The new relationship with the Arab world passed through a somewhat chilly first decade. Nasser quarrelled with Peking in 1959 after Nasser had backed the Khampa rebels in Tibet, and when breakaway pro-Chinese Iraqi Communists became involved in the bloody uprising at Kirkuk. The increased Soviet presence in Egypt and Syria did not strengthen Peking there. Egyptian officials whispered that the Chinese Embassy in Cairo and Chinese journalists had been implicated in several anti-Nasser plots (notably in 1965 and 1969). Huang Hua, then China's senior diplomat and now at the United Nations, the only Chinese diplomat not to be recalled during the turbulent phase of the Cultural Revolution in 1966-67, left Cairo in June 1969 at a low point in Sino-Egyptian relations. The possibility of Chinese nuclear support to Egypt, mentioned in 1965, was soon quietly dropped.
The Chinese had nevertheless developed and maintained a growing interest in the Palestine cause. This was stressed during Chou En-lai's trips to the Arab world in 1963-64, 1965 and 1966. His words associated Arab governments and the Palestinians in what Peking apparently chose to consider was a concerted Arab interest in Palestine: "We are ready to help the Arab nations to regain Palestine. Whenever you are ready, say the word. You will find us ready. We are willing to give you anything and everything; arms and volunteers." [10] In January 1964 Peking was the first non-Arab government to send greetings to the first Arab summit conference in Cairo and to stand with the Arabs on the question of Israel's diversion of Jordan river water. Arab opinion was already disappointed by Soviet Premier Nikita Khruschev's New Year message disclosing Soviet hesitancy to become involved in a "conflict increasing the danger to world peace."' [11] Two Palestinians of AAPSO, Mohammed Khalil and Mohammed Rif'at, attended mass rallies in Peking in March 1964 at which the Chinese leaders blamed the United States for the failure of the Palestinian refugees to return to their homes, and reminded their Arab auditors that China did not bear the stigma, as did Russia, of having voted for the creation of Israel. On May 1, 1964, just before Khruschev's first visit to Egypt, the Chinese government announced it would carry out all the decisions reached by the Arab Office for the Boycott of Israel and would prohibit any blacklisted ship from entering Chinese waters or ports. [13]
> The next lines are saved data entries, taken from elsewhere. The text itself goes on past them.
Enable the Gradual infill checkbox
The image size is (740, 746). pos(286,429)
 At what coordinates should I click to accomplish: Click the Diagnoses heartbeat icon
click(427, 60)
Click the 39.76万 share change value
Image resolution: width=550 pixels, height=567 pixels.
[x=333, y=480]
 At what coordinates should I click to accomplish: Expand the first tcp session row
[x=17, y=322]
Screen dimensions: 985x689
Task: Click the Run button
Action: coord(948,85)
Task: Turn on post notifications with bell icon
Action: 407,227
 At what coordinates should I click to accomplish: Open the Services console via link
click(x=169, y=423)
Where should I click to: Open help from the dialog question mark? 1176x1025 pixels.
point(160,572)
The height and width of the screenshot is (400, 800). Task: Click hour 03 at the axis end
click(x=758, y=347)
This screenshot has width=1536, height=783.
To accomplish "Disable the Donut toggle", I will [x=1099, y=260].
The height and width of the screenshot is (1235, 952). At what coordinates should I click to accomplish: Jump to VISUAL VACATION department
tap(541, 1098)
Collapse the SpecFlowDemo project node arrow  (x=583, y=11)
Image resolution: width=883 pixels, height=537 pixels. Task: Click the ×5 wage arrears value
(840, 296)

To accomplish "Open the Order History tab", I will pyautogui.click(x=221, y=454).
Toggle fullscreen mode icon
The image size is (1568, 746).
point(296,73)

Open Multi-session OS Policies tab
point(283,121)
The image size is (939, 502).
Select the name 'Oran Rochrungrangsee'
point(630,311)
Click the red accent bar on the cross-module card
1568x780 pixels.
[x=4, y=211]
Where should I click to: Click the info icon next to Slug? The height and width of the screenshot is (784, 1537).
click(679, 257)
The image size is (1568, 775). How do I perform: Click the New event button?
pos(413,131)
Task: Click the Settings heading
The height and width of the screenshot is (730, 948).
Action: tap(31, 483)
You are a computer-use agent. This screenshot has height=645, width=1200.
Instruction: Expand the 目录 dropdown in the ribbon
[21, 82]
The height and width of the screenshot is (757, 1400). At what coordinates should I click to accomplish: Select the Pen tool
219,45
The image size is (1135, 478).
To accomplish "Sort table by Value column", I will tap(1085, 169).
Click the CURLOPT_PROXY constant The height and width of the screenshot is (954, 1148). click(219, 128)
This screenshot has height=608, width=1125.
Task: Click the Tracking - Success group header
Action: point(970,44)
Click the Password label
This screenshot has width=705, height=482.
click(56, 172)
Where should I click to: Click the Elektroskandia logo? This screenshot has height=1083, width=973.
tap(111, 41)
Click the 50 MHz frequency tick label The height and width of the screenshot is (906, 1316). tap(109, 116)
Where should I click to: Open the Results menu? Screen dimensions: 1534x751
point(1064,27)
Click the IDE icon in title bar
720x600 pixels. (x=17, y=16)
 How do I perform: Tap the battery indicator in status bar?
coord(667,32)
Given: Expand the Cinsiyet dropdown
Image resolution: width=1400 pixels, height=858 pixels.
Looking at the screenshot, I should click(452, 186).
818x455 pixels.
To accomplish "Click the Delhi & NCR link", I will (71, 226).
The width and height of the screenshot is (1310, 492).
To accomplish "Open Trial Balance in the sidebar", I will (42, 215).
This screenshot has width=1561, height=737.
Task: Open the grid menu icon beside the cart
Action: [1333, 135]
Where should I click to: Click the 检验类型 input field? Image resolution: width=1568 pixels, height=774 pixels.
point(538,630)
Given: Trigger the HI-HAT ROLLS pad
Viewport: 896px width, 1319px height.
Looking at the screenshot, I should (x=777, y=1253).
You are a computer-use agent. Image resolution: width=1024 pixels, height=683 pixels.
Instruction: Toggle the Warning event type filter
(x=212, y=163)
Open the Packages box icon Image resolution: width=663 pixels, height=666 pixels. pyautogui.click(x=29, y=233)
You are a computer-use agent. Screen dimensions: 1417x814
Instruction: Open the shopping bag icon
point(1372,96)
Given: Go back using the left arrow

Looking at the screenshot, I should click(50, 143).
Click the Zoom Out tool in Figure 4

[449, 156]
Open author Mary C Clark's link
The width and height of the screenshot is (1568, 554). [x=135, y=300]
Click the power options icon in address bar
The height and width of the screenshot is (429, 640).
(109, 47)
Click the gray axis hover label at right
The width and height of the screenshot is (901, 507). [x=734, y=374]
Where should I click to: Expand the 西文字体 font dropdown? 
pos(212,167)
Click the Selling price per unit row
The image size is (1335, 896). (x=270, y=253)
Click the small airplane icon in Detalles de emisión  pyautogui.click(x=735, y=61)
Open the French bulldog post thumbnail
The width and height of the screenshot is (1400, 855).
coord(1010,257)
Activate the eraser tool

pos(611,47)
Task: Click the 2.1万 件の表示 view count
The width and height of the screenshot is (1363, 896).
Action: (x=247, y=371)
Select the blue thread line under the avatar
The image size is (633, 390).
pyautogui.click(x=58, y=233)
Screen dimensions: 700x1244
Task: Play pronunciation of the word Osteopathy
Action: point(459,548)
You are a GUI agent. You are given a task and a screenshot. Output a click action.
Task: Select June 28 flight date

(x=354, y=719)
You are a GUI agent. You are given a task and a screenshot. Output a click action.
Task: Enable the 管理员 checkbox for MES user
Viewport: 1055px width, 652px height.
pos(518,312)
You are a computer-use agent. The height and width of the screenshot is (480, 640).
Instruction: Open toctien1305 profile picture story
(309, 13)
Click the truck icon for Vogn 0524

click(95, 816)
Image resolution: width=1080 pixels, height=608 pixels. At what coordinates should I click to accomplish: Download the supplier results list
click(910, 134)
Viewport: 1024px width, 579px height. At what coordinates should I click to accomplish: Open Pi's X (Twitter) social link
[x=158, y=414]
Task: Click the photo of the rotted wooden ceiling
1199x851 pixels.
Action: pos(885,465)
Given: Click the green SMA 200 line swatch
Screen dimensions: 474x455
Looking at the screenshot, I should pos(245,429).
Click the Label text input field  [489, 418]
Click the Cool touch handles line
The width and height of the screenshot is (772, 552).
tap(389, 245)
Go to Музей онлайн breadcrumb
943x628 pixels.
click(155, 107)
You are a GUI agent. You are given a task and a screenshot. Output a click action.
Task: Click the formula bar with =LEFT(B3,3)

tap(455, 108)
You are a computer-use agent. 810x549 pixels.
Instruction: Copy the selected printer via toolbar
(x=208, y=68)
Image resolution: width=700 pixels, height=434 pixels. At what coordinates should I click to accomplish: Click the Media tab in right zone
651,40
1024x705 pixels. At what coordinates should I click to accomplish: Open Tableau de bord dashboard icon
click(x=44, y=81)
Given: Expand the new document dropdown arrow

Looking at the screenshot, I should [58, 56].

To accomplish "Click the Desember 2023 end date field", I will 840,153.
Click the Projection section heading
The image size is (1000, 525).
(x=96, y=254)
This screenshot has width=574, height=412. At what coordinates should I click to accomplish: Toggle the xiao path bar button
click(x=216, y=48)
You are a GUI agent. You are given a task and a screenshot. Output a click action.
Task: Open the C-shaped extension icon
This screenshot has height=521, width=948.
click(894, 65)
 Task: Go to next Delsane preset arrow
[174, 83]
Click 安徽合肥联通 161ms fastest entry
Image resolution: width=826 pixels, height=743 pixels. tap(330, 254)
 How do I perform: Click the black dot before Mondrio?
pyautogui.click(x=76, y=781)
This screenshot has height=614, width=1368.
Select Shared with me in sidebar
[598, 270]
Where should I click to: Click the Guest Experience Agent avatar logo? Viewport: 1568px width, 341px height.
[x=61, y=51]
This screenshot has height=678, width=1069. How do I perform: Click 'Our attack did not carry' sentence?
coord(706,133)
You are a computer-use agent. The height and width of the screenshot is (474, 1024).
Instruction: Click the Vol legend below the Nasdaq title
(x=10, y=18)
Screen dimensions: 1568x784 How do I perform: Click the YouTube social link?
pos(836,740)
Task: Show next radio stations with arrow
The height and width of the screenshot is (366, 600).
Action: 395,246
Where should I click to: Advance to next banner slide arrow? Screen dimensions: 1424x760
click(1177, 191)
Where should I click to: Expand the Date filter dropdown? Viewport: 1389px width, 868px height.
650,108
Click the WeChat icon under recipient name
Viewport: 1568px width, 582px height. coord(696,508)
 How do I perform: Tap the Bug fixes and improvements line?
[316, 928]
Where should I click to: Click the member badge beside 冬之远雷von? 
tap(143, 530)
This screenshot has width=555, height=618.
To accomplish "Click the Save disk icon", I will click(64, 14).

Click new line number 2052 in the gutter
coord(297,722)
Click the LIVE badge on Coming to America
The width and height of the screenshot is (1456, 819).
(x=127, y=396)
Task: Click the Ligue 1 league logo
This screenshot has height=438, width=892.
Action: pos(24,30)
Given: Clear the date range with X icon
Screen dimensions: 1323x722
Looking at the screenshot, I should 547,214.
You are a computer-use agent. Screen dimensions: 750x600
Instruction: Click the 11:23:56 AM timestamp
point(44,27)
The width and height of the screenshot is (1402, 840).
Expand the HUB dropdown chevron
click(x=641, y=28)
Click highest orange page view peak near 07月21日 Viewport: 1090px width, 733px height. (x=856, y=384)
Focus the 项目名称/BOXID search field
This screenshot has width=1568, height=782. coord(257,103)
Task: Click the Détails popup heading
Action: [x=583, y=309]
In accordance with this policy of favour to the Palestinians, Chinese aid to al-Fateh, then an underground Palestinian organization unknown to most of the world, had already begun. These preparations and the creation of the Palestine Liberation Organization by the first Palestine National Council in 1964 enabled China to bring its support of the Palestinians out into the open. On March 16, 1965, a PLO delegation headed by Ahmed Shuqairy in Peking and received an uproarious welcome by flag-waving crowds beating drums and gongs. Shuqairy was greeted almost like a visiting head of state. The Palestinians were received by Mao Tse-tung, Chou En-lai, and Liu Shao-chi (whose public disgrace had not yet begun) and they attended a mass public rally of 100,000 persons or more, a spectacle which since then has been repeated on every May 15, decreed to be "Palestine Solidarity Day" in China. Besides his words comparing Israel and Taiwan, cited above, Mao told the delegation:
You are not only two million Palestinians facing Israel, but one hundred million Arabs. You must act and think along this basis. When you discuss Israel keep the map of the entire Arab world before your eyes. An Algerian delegation under Krim Belkacem once visited us and told us that their country lost one million people in the struggle for independence. I told them that peoples must not be afraid if their numbers are reduced in liberation wars, for they shall have peaceful times during which they may multiply. China lost twenty million people in the struggle for liberation. Today, China is tackling the problem of increase in population, which means the country is now suffering because of the loss during the war....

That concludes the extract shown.